Task statement: Please report how many lines in the records below contain the word "list", and give nothing else.
[Given entries — start]
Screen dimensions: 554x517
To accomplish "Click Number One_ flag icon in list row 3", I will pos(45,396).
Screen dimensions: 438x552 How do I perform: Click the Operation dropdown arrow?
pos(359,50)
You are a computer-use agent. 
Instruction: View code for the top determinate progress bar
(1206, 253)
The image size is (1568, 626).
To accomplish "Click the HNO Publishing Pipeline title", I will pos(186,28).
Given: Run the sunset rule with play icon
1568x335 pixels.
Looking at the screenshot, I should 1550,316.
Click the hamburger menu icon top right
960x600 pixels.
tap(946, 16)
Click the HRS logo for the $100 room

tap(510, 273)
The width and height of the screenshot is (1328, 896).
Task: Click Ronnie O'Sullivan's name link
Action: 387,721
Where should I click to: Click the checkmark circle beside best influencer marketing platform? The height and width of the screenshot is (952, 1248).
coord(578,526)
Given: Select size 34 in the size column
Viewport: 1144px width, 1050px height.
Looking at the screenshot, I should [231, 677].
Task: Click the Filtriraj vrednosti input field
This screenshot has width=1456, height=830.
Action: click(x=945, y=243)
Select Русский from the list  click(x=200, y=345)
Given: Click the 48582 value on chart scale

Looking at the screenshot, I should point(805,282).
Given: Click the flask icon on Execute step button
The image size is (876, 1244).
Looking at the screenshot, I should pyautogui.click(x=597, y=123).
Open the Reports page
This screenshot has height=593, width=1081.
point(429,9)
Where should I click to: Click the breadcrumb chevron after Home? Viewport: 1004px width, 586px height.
[Given entries — finish]
Completed task: 2